Living with complex PTSD has been a rollercoaster ride– acupuncture has become a bright shining star in my toolbox of therapeutic tools, and has helped me smoothe the roll from steep inclines, and plummeting drops, to gentle rolling hills. 


When I was 20 I sought out acupuncture for the first time to treat debilitating migraines. My headaches were atypical, and presented with symptoms similar to what would have been a very scary diagnosis. I was sent for rounds of testing, and scans, which all came back with relieving news, but no answers as to why. The first acupuncture treatment curbed my most intense symptoms, so I continued, though I really wasn’t sure what I was treating. I have strong memories of leaving the student clinic at the since closed American School of Traditional Chinese Medicine with energizing post-treatment levity as I took in the sweeping San Francisco Bay views from their Potrero Hill location: I felt fully relaxed, and overjoyed in these moments. 


With time I realized my migraines were the result of anxiety attacks, and that a traumatized nervous system was the real culprit. Through decades of inner work, and digging deep to sort through the backlogs of trauma and the psychological effects, I was able to get a PTSD diagnosis, and have gained many self-care insights. 
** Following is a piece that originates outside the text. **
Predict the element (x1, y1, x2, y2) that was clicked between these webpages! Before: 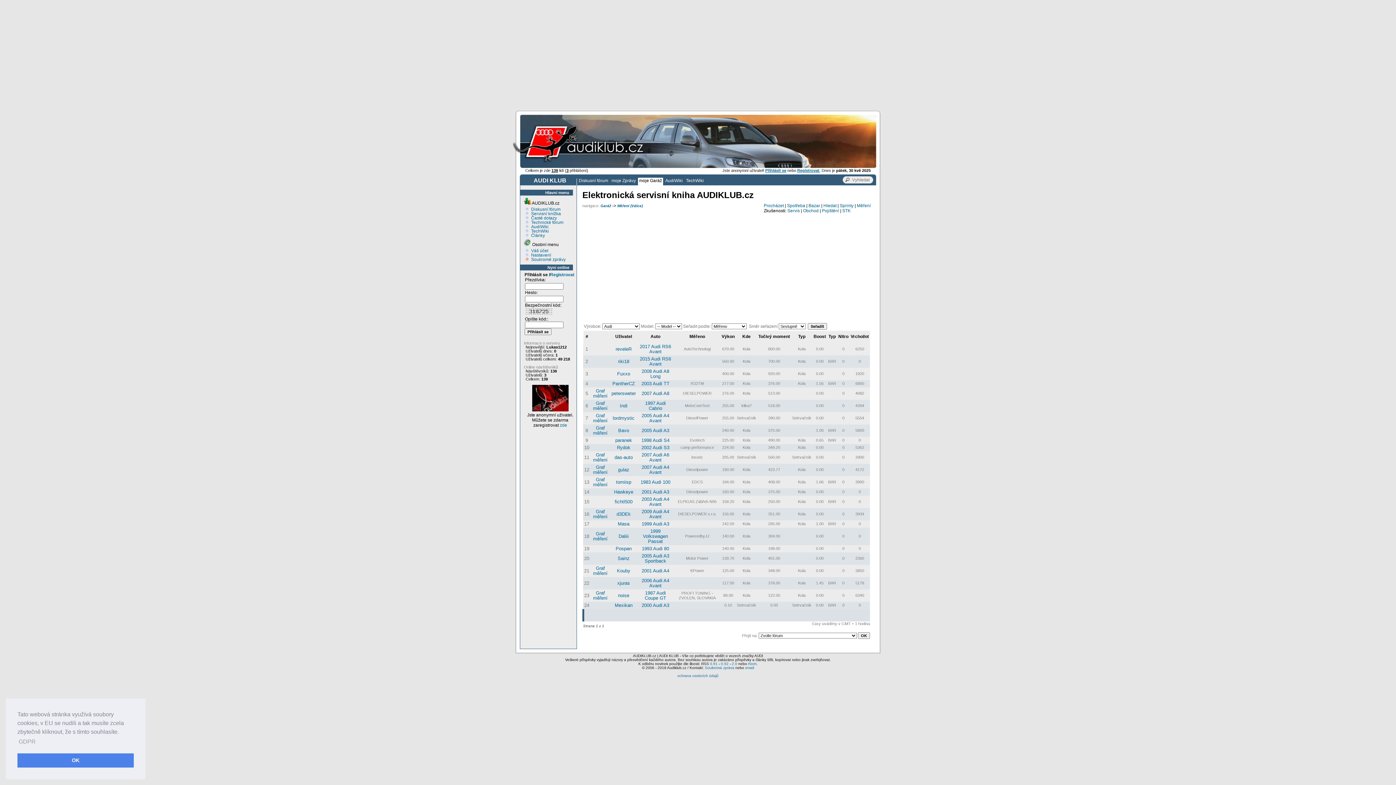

I’ve been fortunate to come to a good place with myself, and my mental health. A significant part of that is paying attention to my thoughts, feelings, and physical well-being. While recovering from c-ptsd isn’t as simple as getting frequent acupuncture treatments, having a safe space, and affordable treatment, to reset my nervous system, get me out of a dissociative state, and fight or flight when I’ve become triggered, has improved my life beyond measure: it soothes both my mind, and the physical manifestations of stress, so that I can reevaluate a situation with my rational mind. 


I’m grateful for the place of refuge, and healing, Chico Community Acupuncture, and other other community acupuncture clinics afar, have offered when my brain was telling me I wasn’t safe.